Das neue RTL-Event-Movie «Starfighter» ist ein solider, gut erzählter Fernseh-Blockbuster und hat viel richtig gemacht. Vielleicht sogar genug, damit wir endlich «Helden» vergessen können.

Cast & Crew

Vor der Kamera:
Picco von Groote als Betti Schäfer
Steve Windolf als Harry Schäfer
Frederick Lau als Richie Weichert
Alice Dwyer als Helga Waldeck
Paula Kalenberg als Evi Kranz
Florian Panzner als Dieter Mertens
Maxim Mehmet als Theo Euringer

Hinter der Kamera:
Produktion: Zeitsprung GmbH
Drehbuch: Kit Hopkins und Thilo Röscheisen
Regie: Miguel Alexandre
Kamera: Jörg Widmer
Produzenten: Michael Souvignier und Dominik Frankowski
„Witwenmacher“ war nur einer der Spitznamen, die man in den 60er Jahren dem Starfighter gab – jenem Kampfflugzeug, von dem die Bundesregierung über neunhundert Stück geordert hatte und die vom Himmel fielen wie die Fliegen.

Die genauen Modalitäten, in denen diese Geschäfte zwischen dem Hersteller Lockheed und dem damaligen Verteidigungsminister Franz Josef Strauß abliefen, sind bis heute nicht restlos geklärt: Lockheed hatte nachweislich Regierungsmitglieder mehrerer Staaten, darunter Italien, Japan und die Niederlande, bestochen.
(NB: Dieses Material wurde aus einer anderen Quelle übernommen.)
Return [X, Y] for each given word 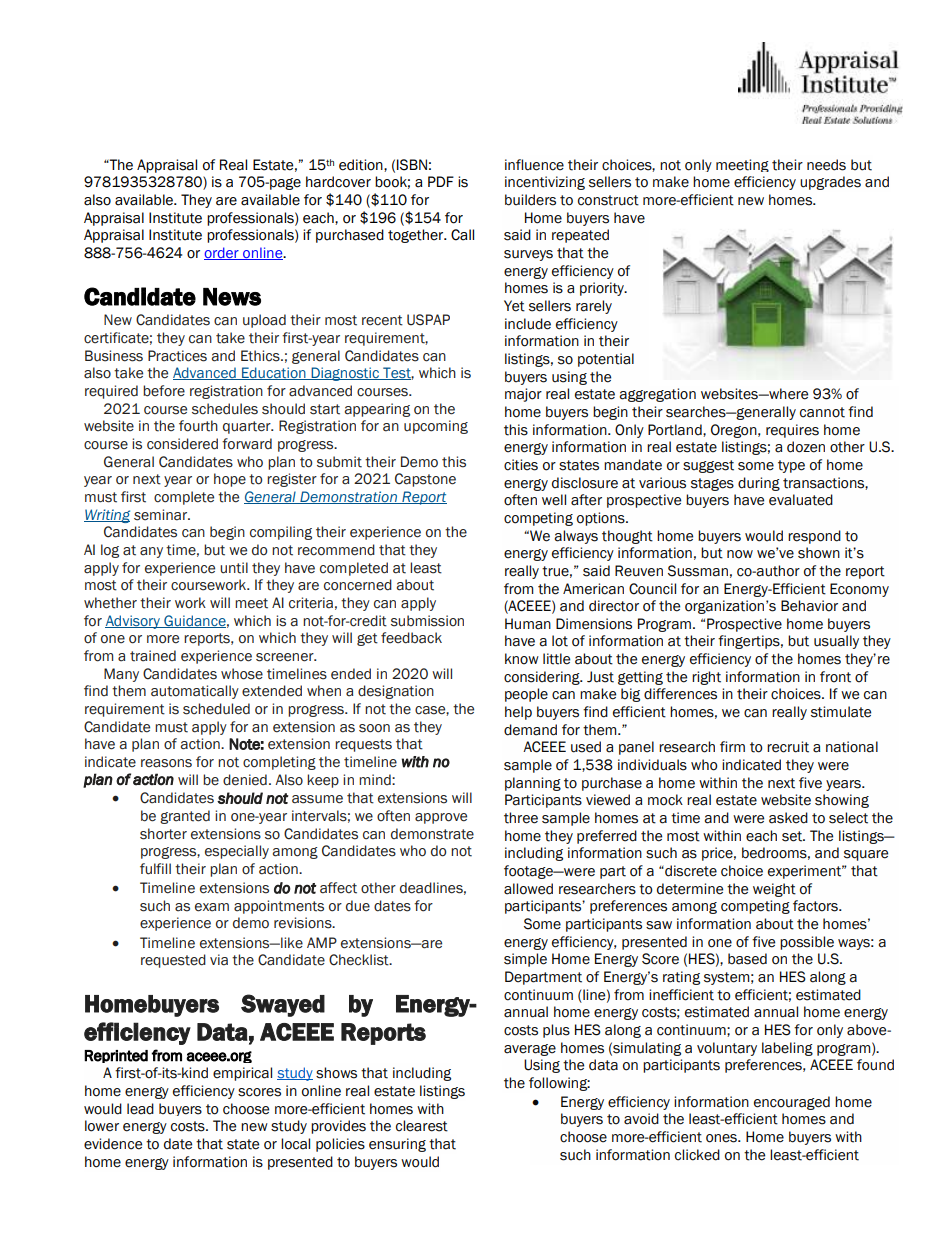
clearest [422, 1126]
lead [140, 1109]
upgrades [830, 183]
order [222, 253]
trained [153, 656]
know [522, 659]
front [835, 677]
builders [530, 200]
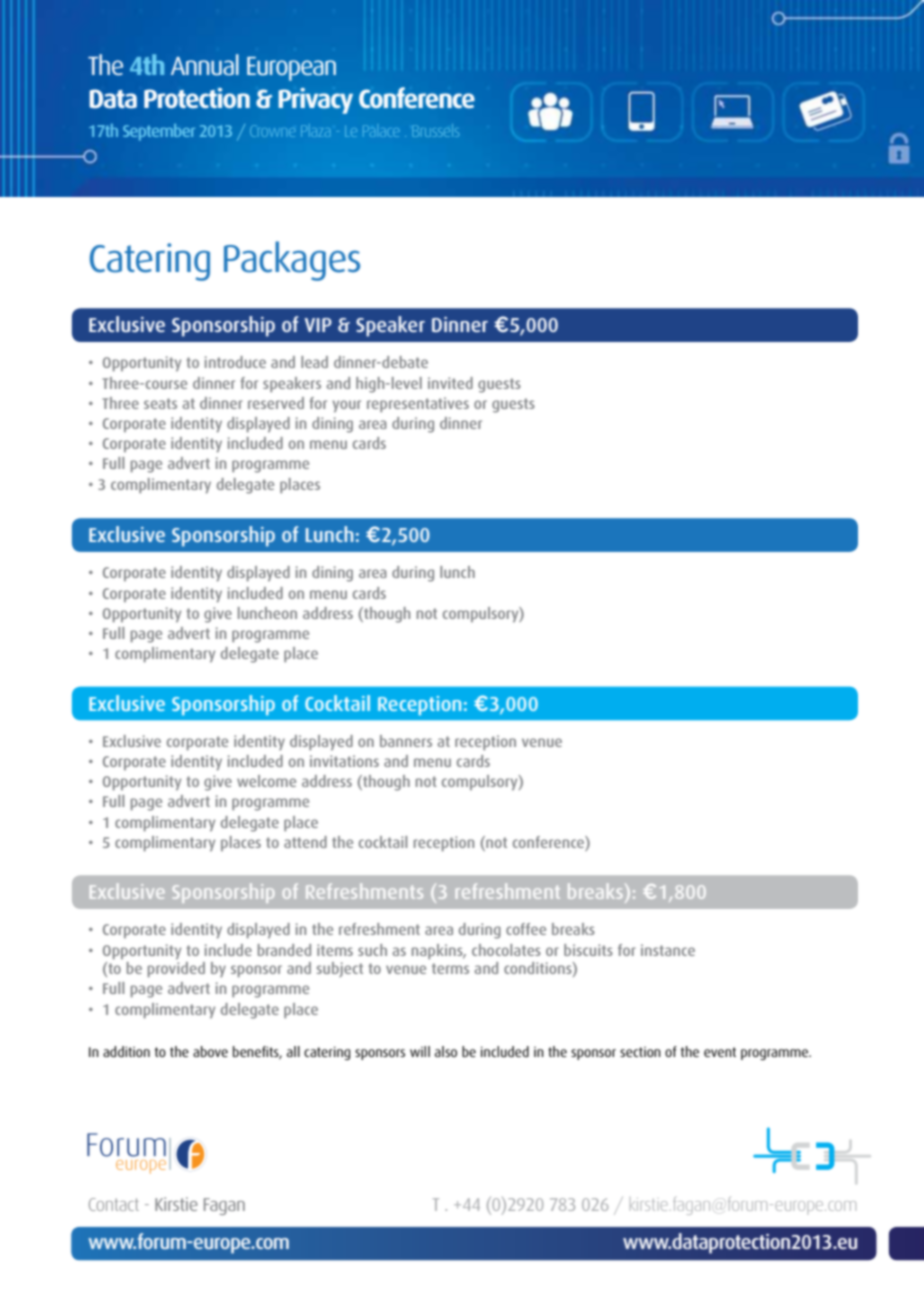  What do you see at coordinates (266, 781) in the screenshot?
I see `welcome` at bounding box center [266, 781].
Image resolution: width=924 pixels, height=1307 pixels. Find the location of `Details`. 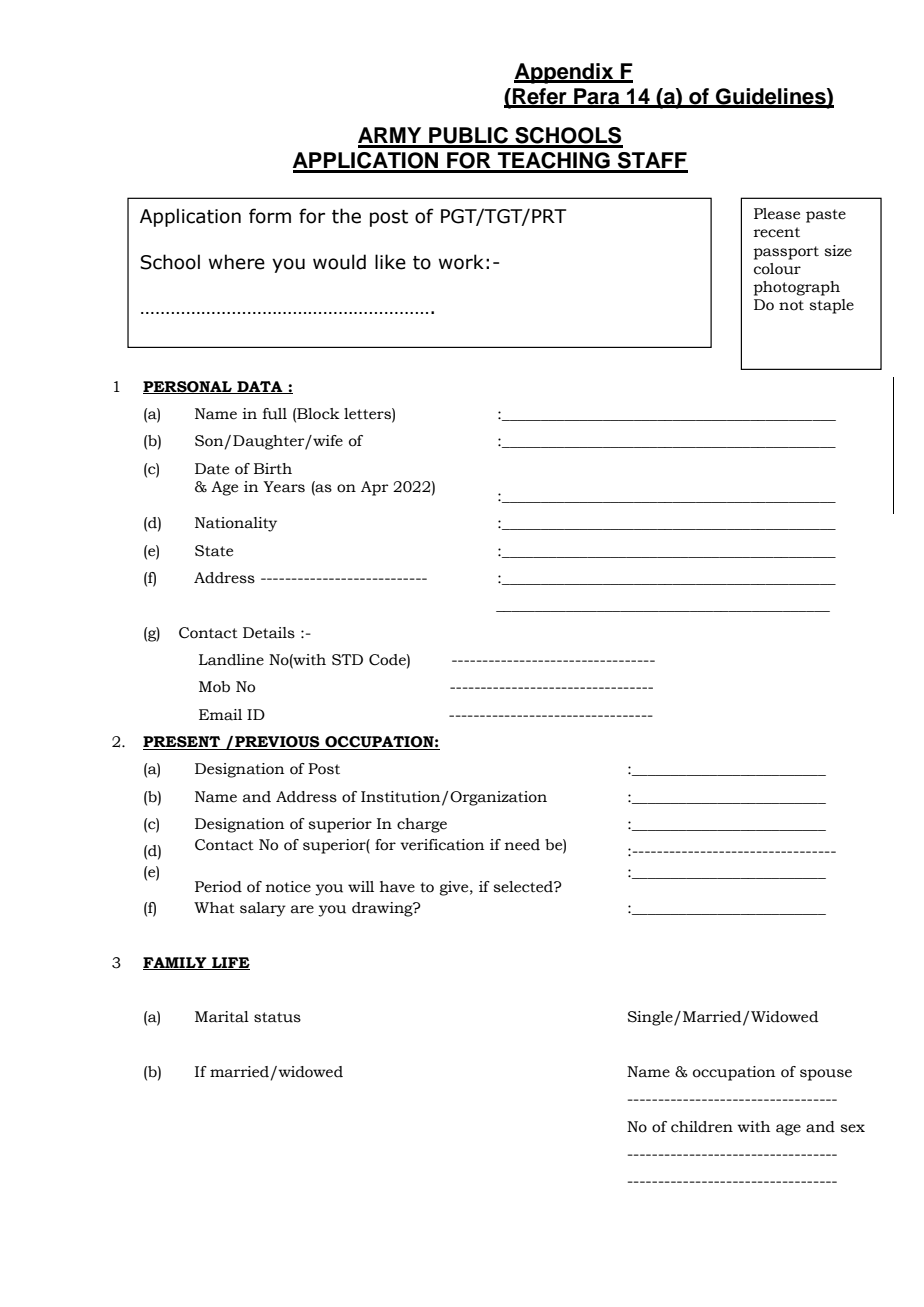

Verschiedene Quellen deuten darauf hin, dass auch Strauß damals Schmiergeldzahlungen erhielt; ein ausreichend eindeutiger Nachweis konnte jedoch nie erbracht werden.
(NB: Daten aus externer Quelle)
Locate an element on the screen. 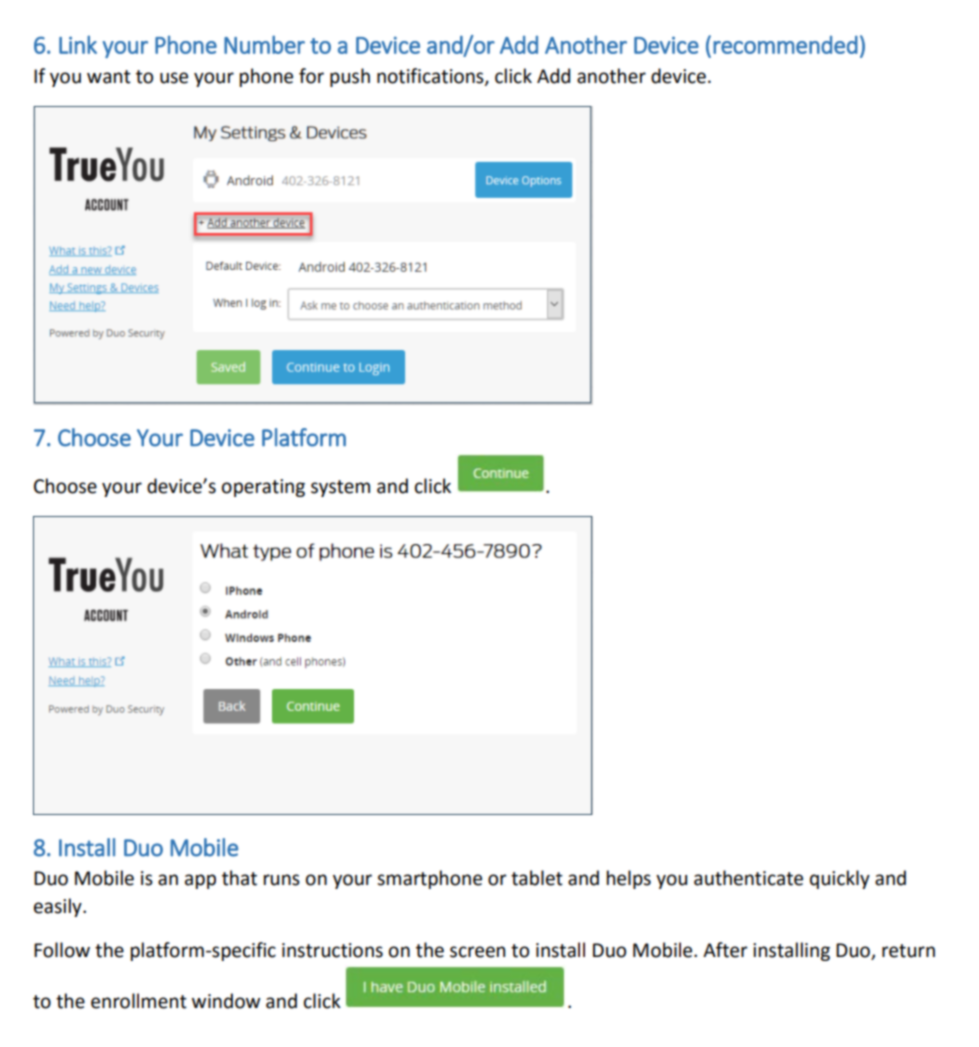 The width and height of the screenshot is (979, 1047). helps is located at coordinates (629, 879).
Die Verfilmung von RTL ist ohnehin eher an der Perspektive der Piloten und ihrer Hinterbliebenen interessiert. Mit dem für opulente Fernsehfilm-Events üblichen weitschweifigen Paraphrasing: Ziemlich ausladend zeichnen die Autoren die Liebesgeschichte des herausragenden, aber zumindest am Anfang ebenso draufgängerischen, wenngleich sympathischen Luftwaffe-Piloten Harry Schäfer und seiner Frau Betti, einer Angestellten in der Parfümerieabteilung eines Kaufhauses: Sie lernen sich nachts in einer Bar kennen, verlieben sich ineinander, heiraten und ziehen in ein hübsches Haus irgendwo bei Düren.

Doch über dem Glück dieser beiden netten jungen Leute pendelt das Damoklesschwert Starfighter: Auch in Harrys Geschwader hat es schon einige schwere Unfälle gegeben, darunter sogar Todesfälle. Einer seiner Kameraden wurde aus ungeklärten Gründen bei einer Übung ohnmächtig und flog auf Autopilot bis in schwedischen Luftraum durch, wo er an einem Berg zerschellte, bevor die skandinavischen Jäger ihn hätten abschießen müssen, um größeres Unheil am Boden in bewohntem Gebiet zu verhindern. Nächtelang zermartert sich Harry den Kopf und meint, nach umfangreichem Bauplanstudium auf erste Ergebnisse gestoßen zu sein, die die Absturzserie erklären könnten. Doch seine Vorgesetzten schalten auf Durchzug: Was sollen wir da schon groß machen?

Betti lebt mittlerweile in ständiger Angst um ihren Mann und unternimmt mehrere Versuche, ihn zum Verlassen der Luftwaffe zu überreden. Vergeblich. Die Fliegerei ist seine große Leidenschaft. Bis eines Tages das Unfassbare Realität wird: Ein enger Freund der jungen Familie überbringt ihr die Nachricht, dass Harry bei einem Absturz ums Leben gekommen ist.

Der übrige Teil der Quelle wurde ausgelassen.